Talks by Sandi Metz

All the Little Things

General Wisdom

Changes in shape (indentation) mean you have nested conditionals (mixed scopes).

Changing colors means your code is at differing levels of abstraction.

Rush to green and then refactor.

Duplication is far cheaper than the wrong abstraction.

Abstractions add complexity, and increased complexity with the wrong abstraction is infinitely worse than simply duplicating a low-complexity solution.

Reach for open / closed.

The Open / Closed principle makes changes easy. If code never changes, then it won't break.

Refactor through complexity... Refactor to simplicity.

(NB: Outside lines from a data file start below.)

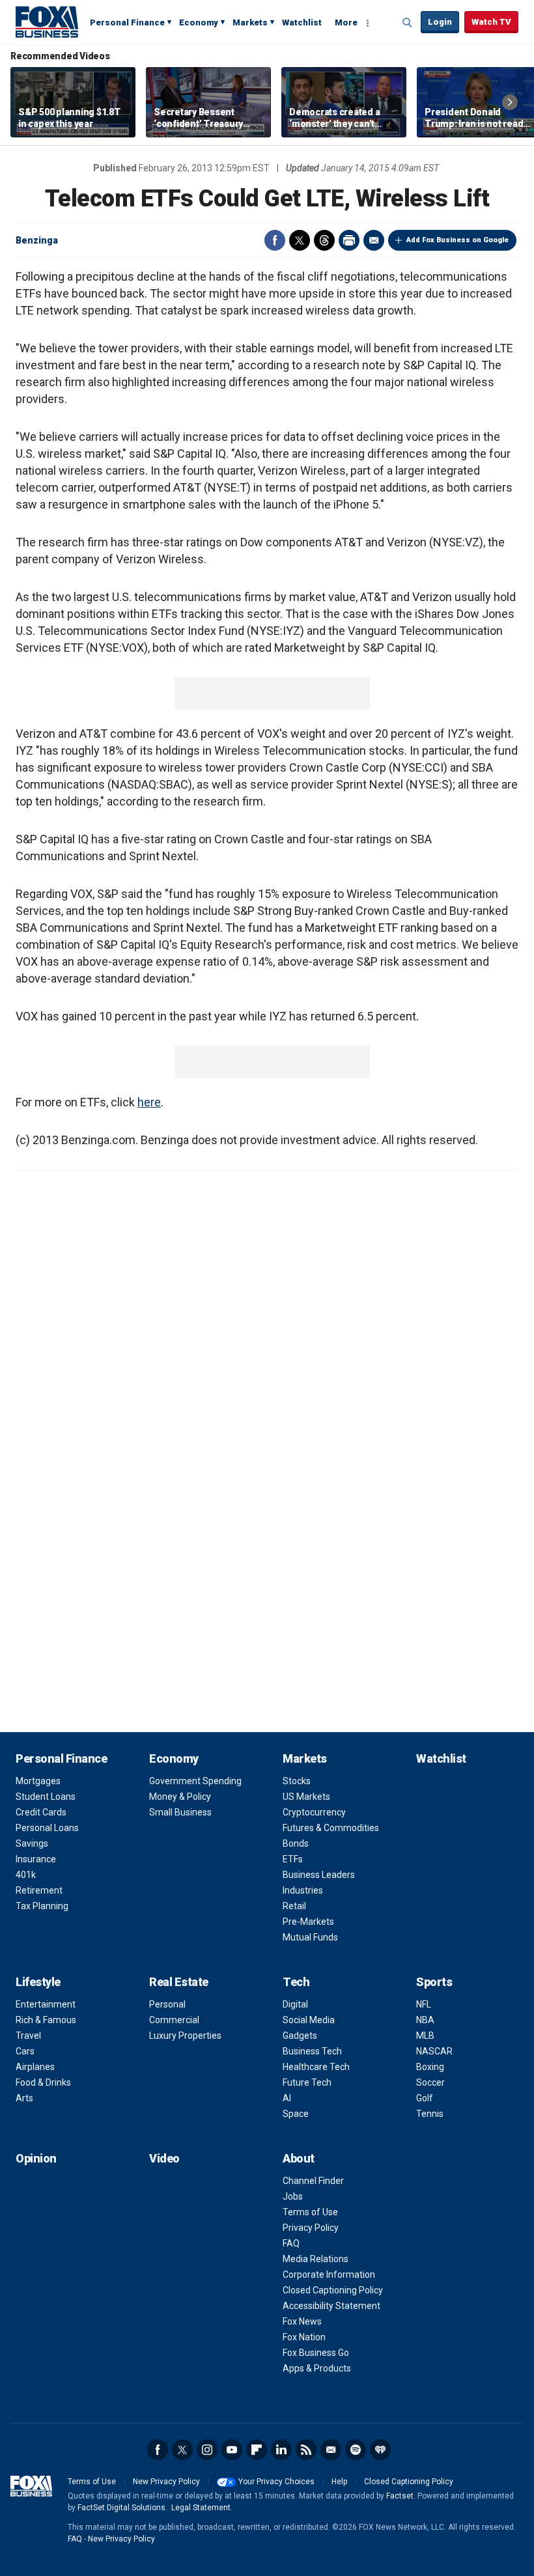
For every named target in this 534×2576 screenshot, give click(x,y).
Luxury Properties (185, 2035)
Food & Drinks (43, 2082)
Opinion (36, 2158)
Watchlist (302, 22)
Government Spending (195, 1781)
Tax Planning (42, 1906)
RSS (306, 2449)
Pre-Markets (308, 1921)
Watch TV (491, 22)
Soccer (430, 2082)
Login (440, 22)
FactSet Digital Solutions (121, 2507)
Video (164, 2158)
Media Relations (315, 2259)
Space (296, 2113)
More (346, 22)
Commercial (174, 2020)
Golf (424, 2098)
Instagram (207, 2449)
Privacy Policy (311, 2227)
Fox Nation (304, 2337)
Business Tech (312, 2051)
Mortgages (38, 1781)
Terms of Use (310, 2212)
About (299, 2158)
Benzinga (37, 240)
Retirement (39, 1890)
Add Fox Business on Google (457, 240)
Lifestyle (38, 1982)
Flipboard (256, 2449)
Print (349, 240)
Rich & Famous (46, 2020)
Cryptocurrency (314, 1812)
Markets (250, 22)
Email (373, 240)
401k (26, 1874)
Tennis (429, 2113)
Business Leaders (319, 1874)
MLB (425, 2035)
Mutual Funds (310, 1937)
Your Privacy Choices (276, 2481)
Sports (434, 1982)
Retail (294, 1906)
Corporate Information (329, 2274)
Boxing (430, 2067)
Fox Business (47, 21)
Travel (28, 2035)
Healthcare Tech (316, 2067)
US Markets (306, 1796)
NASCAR (434, 2051)
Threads (324, 240)
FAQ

When refactoring, you should be trying to reduce the number of changes in the shape of your code (the depth, or indentation of your code) and the intermixing of colors in your code (interspersed abstractions). While refactoring, complexity may increase - but the goal is to ultimately reduce the complexity. This is done by taking large, nested, mixed blocks of code and breaking them into small methods on small objects which will be faster and easier to reason about / test.

SOLID Object-Oriented Design

Vocabulary

  • Every time rigid code changes, it causes a cascade of related changes.
  • Fragile code is unpredictably rigid.
  • Immobile code must be copied rather than imported to be reused.
  • Viscous code encourages you to adopt unintended patterns or otherwise misuse it.
There should never be more than one reason for a class to change.
A module should be open for extension, but closed for modification.
Subclasses should be substitutable for their base classes.
Many client specific interfaces are better than one general purpose interface.
Depend upon abstraction. Do not depend upon concretions.

Code design, like testing, is initially expensive, but rewarding in the long term. Design reduces the cost of change over time.

  • Is the class DRY?
  • Does the class have one responsibility?
  • Does everything in the class change at the same rate?
  • Does the class depend on things that change less often than it does?